Little is known about Thessalonike's early life. Philip II did not arrange Thessalonike's marriage, as he did for her sisters, likely due to her youth at the time of his death. Thessalonike appears to have been brought up by her stepmother Olympias, though little is recorded about her youth. Thessalonike was, by far, the youngest child in Olympias' care. Her interaction with her older brother Alexander would have been minimal, as he was under the tutelage of Aristotle in "The Gardens of Midas" when she was born, and at the age of six or seven when he left on his Persian campaign. She was only twenty-one when Alexander died. Alexander did not arrange a marriage for Thessalonike, likely to avoid creating political rivals. After Alexander's death, Olympias tried to arrange a marriage for her own daughter, Cleopatra of Macedon, but did not do the same for Thessalonike (already old for a royal bride), likely also for political reasons.
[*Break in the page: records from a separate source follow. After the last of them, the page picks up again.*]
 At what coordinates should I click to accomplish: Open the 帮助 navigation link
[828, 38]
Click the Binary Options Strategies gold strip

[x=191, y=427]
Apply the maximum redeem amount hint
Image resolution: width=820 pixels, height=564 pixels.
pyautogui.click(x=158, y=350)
Thessalonike returned to Macedon in 317 BC with Olympias. She, along with Olympias, Roxana, Alexander IV of Macedon, and Alexander's betrothed, Deidameia, sought refuge in the fortress of Pydna on the advance of Cassander in 315 BC. The fall of Pydna and the execution of her stepmother threw her into the power of Cassander, who embraced the opportunity to connect himself with the Argead dynasty by marrying her, possibly by force. Historians disagree regarding whether Cassander favoured Thessalonike over her sister Cleopatra, possibly due to a weaker connection with Alexander and stronger one with Philip II, or if Thessalonike was his second choice.

Thessalonike became queen of Macedon and the mother of three sons, Philip, Antipater, and Alexander. After the death of Cassander, Thessalonike appears to have at first retained much influence over her sons in 295 BC. Her son Philip succeeded his father, but died shortly after taking the throne. Shortly after Philip's death, Antipater murdered his mother. The reason for this is unclear, but most sources say that it was due to jealousy. Justin claimed that Thessalonike demanded that Antipater, the next eldest son, share the rule with Alexander. The decision to kill his mother, rather than Alexander, may imply that Thessalonike was acting as regent for Alexander, as many of her female relatives had done previously.

==City of Thessaloniki==

Cassander named the city Thessaloniki after his wife. Thessaloniki was founded on the site of ancient Therma, and soon became, and still is, one of the most wealthy and populous cities of Macedon and then capital of the Roman province of Macedonia. Thessalonice was likely the first city to be named for a Macedonian woman, though the trend continued. Today, Thessaloniki is the second largest city of Greece, the largest city of Macedonia, Greece and the capital of Central Macedonia.

== Legend of Thessalonike ==
A popular Greek legend has it that Thessalonike became a mermaid who lived in the Aegean after the death of Alexander the Great. The legend states that Alexander, in his quest for the Fountain of Immortality, retrieved with great exertion a flask of immortal water. In some versions of the story, he used the water to wash his sister's hair, making her immortal; in others, he forgot to tell her the contents of the flask and so used it to water a wild onion plant. When Alexander died his grief-stricken sister attempted to end her life by jumping into the sea. Instead of drowning, however, she became a mermaid who passes judgment on mariners throughout the centuries and across the seven seas. To the sailors who encounter her, she always poses the same question: "Is king Alexander alive?" (Greek: Ζει ο βασιλεύς Αλέξανδρος;), to which the correct answer would be "He lives and reigns and conquers the world" (Greek: Ζει και βασιλεύει, και τον κόσμο κυριεύει!). Given this answer, she would allow the ship and her crew to sail safely away in calm seas. Any other answer would transform her into the raging Gorgon, bent on sending the ship and every sailor on board to the bottom of the sea.